Worse, the history of bond and stock prices hardly indicates they move in opposite directions in any predictable manner over the long haul.
A recent study of the correlation between stocks and bonds found that the two asset classes prices tended to move together from 1976 to 2000 and from 2021 forward, and moved in opposite directions only in the intervening years.
But that doesn’t mean bonds can’t be useful to investors to cushion the ups and downs of the stock market.
We’ve just gone through a dramatic period for Treasury securities that likely signals a permanent upward adjustment in longer-term interest rates relative to the expected returns on stocks.
The government is borrowing a lot more, and politicians aren’t inclined to spend less or raise taxes a lot. Bigger deficits increase the annual additions to the supply of bonds.

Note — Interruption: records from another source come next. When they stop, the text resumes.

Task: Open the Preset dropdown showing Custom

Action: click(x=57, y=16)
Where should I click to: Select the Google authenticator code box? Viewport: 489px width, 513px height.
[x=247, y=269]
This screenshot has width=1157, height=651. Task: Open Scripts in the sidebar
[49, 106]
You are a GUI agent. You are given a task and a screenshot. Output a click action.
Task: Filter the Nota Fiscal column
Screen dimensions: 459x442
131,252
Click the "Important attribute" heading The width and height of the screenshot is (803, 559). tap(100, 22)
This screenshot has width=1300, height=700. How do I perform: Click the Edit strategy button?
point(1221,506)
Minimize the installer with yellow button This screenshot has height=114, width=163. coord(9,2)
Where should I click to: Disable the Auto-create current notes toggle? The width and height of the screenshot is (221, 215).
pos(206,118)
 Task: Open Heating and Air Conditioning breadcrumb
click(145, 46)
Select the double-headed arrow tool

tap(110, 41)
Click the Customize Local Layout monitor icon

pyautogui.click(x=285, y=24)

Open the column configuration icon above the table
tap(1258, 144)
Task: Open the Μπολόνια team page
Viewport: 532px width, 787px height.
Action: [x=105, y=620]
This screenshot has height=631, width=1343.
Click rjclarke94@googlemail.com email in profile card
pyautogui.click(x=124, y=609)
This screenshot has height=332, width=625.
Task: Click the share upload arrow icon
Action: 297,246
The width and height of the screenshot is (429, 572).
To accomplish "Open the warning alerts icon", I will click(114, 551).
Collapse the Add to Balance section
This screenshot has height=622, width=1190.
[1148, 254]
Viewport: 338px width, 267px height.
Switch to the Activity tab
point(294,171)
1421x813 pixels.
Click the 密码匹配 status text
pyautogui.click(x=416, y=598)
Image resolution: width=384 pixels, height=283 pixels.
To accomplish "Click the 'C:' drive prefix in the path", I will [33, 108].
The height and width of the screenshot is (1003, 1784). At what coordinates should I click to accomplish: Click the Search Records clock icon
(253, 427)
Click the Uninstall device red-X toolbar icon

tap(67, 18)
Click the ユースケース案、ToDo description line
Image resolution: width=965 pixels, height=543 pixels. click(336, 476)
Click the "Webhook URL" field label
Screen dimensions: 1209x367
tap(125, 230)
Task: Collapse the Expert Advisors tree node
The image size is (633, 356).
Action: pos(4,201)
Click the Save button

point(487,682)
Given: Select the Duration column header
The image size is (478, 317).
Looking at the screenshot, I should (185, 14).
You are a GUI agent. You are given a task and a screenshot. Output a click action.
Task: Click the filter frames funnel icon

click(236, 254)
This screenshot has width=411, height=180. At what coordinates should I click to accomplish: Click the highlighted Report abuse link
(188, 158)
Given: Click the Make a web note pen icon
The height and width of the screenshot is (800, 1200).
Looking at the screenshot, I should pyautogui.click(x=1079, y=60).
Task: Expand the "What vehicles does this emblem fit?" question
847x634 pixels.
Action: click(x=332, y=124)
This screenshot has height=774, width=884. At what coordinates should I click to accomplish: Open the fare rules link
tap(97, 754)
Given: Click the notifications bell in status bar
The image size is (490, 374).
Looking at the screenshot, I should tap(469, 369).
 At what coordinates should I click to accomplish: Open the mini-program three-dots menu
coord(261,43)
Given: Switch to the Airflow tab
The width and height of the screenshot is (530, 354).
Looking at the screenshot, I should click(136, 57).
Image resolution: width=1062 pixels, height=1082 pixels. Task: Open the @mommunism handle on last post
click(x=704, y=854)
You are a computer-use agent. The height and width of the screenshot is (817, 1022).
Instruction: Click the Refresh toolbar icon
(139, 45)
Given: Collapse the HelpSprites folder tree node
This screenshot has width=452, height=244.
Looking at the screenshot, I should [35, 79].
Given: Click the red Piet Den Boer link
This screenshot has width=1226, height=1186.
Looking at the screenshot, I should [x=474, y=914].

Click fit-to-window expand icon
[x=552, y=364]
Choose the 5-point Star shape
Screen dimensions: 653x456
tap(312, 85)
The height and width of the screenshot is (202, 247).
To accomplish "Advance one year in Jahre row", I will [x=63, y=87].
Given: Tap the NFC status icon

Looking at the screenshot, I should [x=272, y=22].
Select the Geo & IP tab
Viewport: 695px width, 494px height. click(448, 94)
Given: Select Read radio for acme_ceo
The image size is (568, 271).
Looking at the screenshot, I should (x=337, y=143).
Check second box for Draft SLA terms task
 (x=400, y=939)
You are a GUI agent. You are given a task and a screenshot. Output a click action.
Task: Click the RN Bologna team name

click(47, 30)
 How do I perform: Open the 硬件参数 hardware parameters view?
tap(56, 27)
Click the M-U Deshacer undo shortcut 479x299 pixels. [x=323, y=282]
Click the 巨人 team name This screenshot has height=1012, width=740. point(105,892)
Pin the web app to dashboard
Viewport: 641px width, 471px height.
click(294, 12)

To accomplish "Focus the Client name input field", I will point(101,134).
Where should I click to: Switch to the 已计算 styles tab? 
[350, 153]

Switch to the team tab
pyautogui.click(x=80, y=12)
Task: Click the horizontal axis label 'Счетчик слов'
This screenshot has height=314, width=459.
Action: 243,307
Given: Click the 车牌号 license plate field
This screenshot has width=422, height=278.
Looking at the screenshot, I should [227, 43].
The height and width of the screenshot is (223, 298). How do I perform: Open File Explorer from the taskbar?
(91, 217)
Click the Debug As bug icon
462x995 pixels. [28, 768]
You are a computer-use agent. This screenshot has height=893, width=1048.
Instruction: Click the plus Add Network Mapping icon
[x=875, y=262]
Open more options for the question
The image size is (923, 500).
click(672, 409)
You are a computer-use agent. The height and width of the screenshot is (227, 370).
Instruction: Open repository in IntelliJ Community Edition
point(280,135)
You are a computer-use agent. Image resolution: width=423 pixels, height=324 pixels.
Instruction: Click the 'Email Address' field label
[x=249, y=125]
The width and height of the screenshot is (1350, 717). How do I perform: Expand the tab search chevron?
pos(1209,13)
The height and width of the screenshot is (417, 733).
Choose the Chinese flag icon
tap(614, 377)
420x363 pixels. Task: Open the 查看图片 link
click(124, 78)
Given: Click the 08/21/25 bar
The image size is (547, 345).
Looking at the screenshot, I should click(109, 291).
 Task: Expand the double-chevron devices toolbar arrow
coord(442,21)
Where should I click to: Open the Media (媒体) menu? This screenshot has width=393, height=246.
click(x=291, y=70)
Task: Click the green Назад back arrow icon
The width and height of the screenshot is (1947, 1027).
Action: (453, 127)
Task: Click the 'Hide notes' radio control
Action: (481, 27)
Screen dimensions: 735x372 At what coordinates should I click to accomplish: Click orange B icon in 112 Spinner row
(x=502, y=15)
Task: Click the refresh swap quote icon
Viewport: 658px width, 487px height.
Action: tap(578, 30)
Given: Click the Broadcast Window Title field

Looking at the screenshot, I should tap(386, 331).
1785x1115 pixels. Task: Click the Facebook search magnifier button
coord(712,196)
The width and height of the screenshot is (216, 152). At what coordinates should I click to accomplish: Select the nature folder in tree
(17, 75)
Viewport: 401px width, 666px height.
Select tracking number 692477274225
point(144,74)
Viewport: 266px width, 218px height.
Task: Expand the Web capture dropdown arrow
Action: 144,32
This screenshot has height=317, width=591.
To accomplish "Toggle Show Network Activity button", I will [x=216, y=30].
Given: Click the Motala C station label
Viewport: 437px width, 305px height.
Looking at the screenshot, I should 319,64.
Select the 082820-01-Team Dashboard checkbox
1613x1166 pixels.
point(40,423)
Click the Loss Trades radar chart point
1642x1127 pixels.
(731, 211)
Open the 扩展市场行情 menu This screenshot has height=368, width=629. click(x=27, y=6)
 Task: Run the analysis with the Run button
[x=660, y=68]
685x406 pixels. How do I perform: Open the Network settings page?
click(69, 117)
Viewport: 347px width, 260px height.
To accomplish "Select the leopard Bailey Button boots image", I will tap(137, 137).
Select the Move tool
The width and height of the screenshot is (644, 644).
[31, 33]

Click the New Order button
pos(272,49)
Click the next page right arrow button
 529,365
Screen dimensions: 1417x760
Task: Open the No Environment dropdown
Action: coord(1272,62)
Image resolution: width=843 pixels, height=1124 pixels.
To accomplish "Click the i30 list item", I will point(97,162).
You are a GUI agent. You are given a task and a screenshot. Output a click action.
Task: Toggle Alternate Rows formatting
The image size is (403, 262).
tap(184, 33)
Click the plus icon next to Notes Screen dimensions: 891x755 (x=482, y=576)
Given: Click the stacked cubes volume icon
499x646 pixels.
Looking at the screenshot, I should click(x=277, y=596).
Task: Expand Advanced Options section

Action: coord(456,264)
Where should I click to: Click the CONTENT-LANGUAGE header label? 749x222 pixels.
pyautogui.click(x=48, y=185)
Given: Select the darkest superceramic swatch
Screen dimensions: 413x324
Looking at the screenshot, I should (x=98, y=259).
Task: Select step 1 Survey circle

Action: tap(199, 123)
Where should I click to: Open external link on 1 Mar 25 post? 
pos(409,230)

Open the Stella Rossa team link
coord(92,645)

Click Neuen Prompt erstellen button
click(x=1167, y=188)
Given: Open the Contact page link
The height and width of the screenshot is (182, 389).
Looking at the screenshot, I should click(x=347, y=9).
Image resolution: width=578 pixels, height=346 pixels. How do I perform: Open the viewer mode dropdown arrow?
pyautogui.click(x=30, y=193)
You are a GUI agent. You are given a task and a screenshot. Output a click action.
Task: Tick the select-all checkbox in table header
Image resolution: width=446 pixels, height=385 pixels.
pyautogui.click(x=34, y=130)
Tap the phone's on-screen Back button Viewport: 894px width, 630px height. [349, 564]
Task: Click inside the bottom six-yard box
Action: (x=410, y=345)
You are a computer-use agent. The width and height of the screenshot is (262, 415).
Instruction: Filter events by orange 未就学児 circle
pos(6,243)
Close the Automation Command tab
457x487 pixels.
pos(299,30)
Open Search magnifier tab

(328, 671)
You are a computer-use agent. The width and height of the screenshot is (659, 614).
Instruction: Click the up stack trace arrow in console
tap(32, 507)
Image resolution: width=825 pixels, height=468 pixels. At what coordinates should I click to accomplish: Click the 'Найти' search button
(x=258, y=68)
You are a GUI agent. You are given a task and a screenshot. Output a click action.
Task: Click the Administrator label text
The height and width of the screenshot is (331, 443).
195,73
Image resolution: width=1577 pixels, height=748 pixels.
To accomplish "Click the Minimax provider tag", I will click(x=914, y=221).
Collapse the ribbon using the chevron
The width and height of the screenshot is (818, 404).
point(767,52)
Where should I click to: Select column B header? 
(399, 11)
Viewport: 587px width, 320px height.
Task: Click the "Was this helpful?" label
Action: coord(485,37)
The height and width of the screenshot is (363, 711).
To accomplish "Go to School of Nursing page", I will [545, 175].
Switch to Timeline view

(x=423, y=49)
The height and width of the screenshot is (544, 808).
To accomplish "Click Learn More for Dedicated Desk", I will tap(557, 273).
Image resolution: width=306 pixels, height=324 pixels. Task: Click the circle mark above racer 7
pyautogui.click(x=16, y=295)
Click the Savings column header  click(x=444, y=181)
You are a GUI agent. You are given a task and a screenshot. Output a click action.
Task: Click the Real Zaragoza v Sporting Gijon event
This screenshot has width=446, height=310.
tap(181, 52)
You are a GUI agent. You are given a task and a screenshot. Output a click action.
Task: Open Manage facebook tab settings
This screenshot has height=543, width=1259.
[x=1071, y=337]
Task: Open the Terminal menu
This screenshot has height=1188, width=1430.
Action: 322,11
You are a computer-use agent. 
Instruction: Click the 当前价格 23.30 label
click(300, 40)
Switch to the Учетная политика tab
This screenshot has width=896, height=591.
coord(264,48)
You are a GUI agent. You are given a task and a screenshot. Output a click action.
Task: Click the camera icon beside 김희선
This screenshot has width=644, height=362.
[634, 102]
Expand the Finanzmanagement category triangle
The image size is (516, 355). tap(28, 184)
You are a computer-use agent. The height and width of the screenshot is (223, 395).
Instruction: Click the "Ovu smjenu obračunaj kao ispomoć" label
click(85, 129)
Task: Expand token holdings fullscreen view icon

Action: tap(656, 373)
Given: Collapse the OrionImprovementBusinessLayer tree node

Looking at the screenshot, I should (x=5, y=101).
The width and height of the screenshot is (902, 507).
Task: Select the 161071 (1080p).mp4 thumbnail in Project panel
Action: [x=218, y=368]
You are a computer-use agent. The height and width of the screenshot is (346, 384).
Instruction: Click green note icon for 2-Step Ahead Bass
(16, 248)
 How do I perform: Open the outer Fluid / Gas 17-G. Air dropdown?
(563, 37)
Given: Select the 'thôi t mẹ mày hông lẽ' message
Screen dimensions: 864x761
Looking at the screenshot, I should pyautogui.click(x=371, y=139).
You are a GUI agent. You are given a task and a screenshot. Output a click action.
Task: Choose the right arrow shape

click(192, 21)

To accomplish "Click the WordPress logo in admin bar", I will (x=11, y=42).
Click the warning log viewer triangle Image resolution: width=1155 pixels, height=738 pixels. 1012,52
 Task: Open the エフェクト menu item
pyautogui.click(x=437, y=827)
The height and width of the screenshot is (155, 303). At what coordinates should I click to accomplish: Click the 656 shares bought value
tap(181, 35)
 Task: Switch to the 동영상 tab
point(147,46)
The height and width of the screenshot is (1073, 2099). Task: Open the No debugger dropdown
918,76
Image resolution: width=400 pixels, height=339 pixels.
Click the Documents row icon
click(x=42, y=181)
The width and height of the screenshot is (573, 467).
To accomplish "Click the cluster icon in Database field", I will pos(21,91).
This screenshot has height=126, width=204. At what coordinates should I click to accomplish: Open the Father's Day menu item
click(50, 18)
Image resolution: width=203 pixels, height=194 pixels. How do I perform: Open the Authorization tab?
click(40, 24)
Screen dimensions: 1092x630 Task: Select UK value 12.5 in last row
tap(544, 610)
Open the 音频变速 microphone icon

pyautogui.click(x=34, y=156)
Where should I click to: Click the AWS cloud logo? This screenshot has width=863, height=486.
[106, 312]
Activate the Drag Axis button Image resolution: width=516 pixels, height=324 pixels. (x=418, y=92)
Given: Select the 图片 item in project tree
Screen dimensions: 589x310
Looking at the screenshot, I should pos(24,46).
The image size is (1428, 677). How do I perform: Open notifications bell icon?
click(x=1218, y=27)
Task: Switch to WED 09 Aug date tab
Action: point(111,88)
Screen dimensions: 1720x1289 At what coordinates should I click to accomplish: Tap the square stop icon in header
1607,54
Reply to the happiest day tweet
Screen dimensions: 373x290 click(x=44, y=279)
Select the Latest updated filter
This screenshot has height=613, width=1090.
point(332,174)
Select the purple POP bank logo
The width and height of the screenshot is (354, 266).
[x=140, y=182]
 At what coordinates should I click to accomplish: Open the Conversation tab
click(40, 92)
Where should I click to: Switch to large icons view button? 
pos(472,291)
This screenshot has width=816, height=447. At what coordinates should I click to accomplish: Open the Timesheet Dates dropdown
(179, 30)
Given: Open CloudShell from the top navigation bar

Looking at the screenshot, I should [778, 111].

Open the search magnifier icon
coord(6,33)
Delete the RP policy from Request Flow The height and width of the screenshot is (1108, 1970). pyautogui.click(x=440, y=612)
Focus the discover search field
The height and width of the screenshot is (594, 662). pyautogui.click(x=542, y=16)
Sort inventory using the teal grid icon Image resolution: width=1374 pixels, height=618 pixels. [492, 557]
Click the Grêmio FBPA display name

Housing prices continue to rise, indicating people will have to borrow more to own homes or real estate developers will borrow more to supply more rental housing. These will increase the supply of bonds through government-agency mortgage-backed securities.
Foreign central banks and other investors are diversifying from the dollar. That reduces the demand for Treasury securities.
As the share of retirees in the population increases, they sell bonds and stocks to finance spending. Wealthier retirees with more savings than they need can sell mostly bonds and leave their legacy in stocks; recent data indicate they are doing just that. These things also reduce the demand for bonds.
More supply and less demand mean higher interest rates on Treasuries and bigger returns for investors if they hold bonds to maturity.
Higher interest rates put pressure on the valuations of technology companies, which have driven market returns in recent years. Simply put, higher interest rates reduce the expected present value of future profits for startups and established companies investing in innovations such as artificial intelligence.
The S&P 500 outperformed 10-year Treasury securities by a 5-to-1 ratio from 1998 to 2022. Going forward, that ratio may be lower — perhaps 4-to-1 — but stocks still offer superior returns.
Given the volatility of stocks, it’s better to hedge your bets with bonds if you can mitigate their volatility — create a stable path of redemptions at full value and avoid selling when prices are down.
Put 60% of your holdings in stocks. For emergencies, put 10% in a conventional money market fund — or a state and local fund if you are in a high tax bracket. Invest the remaining 30% in a ladder of Treasuries that will mature as you need college funds or retirement income.
If you buy bonds that mature as you need cash, you receive their full face value. You are not subject to interest rate risk, and you have your money when you need it.
• Peter Morici is an economist and emeritus business professor at the University of Maryland, and a national columnist.